Starling traps shining bright

A program for removing starling birds from vineyards, orchards and other agricultural land is shining bright in the Okanagan.

The B.C. Grapegrowers Association starling control program was instituted in 2003.

Since the program's inception until the end of 2016, trappers had removed just under 750,000 starlings, which are an invasive species native to Europe that prey largely on vineyards.

Four trappers work across the Okanagan and place traps in areas that see a lot of starling activity, according to BCGA program manager Tyrion Miskell.

The starlings are moved to an enclosed box and euthanized once they are trapped.

Miskell said less of the invasive birds means that farmers don't lose as much of their crops, adding that some vineyards have lost 10 per cent of their yearly harvest due to starlings. 

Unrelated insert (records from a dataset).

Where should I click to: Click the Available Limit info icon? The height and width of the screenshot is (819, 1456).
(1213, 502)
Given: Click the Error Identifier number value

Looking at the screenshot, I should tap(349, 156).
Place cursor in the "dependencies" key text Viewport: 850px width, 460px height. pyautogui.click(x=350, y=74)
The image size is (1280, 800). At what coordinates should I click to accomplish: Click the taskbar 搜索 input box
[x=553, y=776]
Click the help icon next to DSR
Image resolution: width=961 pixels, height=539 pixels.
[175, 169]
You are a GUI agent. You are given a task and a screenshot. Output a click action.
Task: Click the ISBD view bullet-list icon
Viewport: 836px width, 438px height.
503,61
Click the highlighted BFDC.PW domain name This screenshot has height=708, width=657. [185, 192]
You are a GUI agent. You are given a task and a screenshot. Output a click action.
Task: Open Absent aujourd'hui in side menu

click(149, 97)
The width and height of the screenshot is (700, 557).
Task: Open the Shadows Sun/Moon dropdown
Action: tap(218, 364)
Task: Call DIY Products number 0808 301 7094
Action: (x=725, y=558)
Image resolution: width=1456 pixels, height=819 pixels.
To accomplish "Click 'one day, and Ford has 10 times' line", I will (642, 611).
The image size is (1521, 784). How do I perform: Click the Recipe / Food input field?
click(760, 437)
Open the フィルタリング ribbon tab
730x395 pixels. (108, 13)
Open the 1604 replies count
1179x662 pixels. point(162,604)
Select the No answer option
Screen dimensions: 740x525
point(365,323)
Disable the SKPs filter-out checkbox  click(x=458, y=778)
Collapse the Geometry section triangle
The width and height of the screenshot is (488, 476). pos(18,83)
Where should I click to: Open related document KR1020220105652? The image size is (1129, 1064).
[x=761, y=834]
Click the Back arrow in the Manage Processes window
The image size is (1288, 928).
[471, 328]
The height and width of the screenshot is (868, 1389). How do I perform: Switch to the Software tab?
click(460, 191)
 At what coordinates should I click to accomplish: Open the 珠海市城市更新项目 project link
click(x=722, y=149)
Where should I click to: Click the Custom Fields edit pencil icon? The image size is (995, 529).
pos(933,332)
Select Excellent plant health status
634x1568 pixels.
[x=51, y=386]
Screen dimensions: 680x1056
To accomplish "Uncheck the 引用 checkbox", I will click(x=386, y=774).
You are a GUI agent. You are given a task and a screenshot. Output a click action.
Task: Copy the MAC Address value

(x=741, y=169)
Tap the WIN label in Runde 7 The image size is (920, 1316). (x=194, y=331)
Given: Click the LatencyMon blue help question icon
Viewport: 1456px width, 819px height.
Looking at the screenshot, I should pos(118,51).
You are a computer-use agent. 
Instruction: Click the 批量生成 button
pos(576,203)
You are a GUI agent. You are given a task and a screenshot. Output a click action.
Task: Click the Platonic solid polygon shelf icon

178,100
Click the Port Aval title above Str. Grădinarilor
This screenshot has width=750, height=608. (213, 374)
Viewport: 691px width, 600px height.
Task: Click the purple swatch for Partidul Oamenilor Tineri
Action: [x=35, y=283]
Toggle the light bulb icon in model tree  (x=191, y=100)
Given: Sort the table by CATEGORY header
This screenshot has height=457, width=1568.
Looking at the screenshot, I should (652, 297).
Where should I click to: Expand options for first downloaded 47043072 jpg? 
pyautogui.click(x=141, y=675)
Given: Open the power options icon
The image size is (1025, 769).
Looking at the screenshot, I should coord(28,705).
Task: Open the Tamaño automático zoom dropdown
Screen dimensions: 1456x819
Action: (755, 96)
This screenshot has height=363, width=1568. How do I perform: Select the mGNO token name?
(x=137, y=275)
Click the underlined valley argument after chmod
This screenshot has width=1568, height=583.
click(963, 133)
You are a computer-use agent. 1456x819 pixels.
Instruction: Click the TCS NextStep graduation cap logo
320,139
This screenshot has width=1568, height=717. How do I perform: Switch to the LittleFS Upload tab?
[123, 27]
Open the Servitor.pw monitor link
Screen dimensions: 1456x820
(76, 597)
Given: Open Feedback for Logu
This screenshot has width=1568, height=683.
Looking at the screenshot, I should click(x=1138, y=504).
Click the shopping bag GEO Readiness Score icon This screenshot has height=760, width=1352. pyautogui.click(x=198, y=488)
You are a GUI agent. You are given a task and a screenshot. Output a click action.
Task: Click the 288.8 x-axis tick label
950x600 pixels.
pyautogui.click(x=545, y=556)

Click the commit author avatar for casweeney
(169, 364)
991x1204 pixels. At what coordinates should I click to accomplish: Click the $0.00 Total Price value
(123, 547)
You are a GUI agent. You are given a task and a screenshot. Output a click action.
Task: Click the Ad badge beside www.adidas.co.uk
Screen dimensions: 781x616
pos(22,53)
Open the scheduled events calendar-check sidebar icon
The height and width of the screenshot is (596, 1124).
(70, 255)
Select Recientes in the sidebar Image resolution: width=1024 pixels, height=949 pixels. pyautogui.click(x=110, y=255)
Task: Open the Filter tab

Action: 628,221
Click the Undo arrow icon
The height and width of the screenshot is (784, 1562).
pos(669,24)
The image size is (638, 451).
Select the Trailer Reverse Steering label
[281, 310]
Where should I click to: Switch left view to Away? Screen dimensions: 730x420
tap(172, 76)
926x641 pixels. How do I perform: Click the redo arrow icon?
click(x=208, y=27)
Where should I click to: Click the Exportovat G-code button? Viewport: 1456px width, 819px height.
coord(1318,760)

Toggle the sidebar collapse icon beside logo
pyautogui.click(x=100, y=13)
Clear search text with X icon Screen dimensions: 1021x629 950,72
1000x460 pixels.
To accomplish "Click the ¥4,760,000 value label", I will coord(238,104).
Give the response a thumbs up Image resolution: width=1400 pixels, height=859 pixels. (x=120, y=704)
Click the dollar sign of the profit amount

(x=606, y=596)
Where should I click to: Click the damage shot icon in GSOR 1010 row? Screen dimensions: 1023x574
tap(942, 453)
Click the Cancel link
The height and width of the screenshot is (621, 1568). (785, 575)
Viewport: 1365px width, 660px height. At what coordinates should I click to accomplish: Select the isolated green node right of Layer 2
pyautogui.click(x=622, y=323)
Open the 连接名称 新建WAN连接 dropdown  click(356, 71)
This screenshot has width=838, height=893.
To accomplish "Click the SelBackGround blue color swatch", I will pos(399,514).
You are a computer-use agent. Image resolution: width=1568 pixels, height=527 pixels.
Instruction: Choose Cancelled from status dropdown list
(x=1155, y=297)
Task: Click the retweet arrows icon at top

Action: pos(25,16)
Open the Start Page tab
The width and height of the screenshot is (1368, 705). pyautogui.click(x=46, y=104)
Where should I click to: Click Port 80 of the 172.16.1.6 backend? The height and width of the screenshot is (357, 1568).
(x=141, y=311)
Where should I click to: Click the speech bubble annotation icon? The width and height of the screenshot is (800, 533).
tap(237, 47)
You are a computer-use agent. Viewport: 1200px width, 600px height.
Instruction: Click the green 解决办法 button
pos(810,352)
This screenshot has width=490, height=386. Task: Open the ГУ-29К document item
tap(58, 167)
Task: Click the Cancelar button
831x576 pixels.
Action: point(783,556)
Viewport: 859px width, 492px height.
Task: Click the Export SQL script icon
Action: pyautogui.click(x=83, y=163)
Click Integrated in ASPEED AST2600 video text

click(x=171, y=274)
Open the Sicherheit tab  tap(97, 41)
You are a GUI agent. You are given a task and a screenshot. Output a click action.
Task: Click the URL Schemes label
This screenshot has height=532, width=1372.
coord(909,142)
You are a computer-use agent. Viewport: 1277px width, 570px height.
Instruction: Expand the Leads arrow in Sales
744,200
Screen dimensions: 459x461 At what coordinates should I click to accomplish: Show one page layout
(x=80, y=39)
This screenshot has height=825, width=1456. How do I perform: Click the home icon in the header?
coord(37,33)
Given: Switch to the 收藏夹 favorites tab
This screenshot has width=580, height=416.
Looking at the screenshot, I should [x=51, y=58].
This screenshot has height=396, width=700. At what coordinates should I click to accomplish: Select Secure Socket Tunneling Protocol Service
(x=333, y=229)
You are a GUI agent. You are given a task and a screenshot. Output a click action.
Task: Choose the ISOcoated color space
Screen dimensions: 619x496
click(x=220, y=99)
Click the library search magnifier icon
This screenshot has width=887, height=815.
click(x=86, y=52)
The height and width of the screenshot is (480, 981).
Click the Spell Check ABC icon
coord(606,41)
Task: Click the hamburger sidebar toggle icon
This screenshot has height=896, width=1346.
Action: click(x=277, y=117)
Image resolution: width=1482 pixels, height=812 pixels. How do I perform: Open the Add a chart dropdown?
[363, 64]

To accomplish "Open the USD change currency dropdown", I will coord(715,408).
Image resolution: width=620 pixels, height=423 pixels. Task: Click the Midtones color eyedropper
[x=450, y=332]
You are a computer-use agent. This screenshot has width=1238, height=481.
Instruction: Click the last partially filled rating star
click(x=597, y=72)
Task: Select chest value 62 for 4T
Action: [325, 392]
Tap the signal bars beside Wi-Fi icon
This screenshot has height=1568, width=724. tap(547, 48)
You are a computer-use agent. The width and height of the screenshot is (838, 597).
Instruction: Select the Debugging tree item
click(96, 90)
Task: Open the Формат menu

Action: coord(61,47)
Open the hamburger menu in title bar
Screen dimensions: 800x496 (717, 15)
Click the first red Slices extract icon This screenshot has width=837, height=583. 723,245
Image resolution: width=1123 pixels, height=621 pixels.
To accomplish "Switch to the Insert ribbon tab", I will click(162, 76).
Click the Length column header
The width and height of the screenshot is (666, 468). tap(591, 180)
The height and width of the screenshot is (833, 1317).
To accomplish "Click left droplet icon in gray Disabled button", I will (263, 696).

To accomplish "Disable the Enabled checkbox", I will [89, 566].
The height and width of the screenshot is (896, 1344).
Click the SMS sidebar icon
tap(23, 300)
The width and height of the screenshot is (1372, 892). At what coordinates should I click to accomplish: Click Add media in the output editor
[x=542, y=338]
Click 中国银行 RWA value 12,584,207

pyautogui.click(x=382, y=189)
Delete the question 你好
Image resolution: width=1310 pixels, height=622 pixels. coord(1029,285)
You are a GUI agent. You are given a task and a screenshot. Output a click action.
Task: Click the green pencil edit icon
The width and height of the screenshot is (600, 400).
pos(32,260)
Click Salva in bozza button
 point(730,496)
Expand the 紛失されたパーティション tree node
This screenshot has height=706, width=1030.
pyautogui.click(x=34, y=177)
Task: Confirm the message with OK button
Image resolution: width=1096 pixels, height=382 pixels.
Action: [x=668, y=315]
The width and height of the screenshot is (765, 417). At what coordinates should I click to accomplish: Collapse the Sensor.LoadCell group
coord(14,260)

The difference with trapping starlings compared to other bird control measures, she said, is that trapping starlings does a more effective job to reduce their population.

"Netting stops (starlings) from eating your fruit but doesn't get rid of the problem... Propane cannons scare them off, but they will come back," Miskell said. "But you're just moving them to someone else's farm, and there is a huge amount of agriculture in this valley. We're trying to control the problem for everyone."

The use of bird cannons in particular was brought to council in Oliver by one noise-concerned resident this week. 

Miskell acknowledged that the BCGA can't fully eradicate the crop-eating birds, but said the starling species has diminished in recent years thanks partially to their program.

"After several years of research, we found that we now know that the trapping we're doing is working properly, that we're doing the right thing."

According to Tyrion, the program is partially funded by the three regional districts across the valley, and partially by different agricultural groups in the region.

She said the biggest single-source of income for the program comes from the BCGA.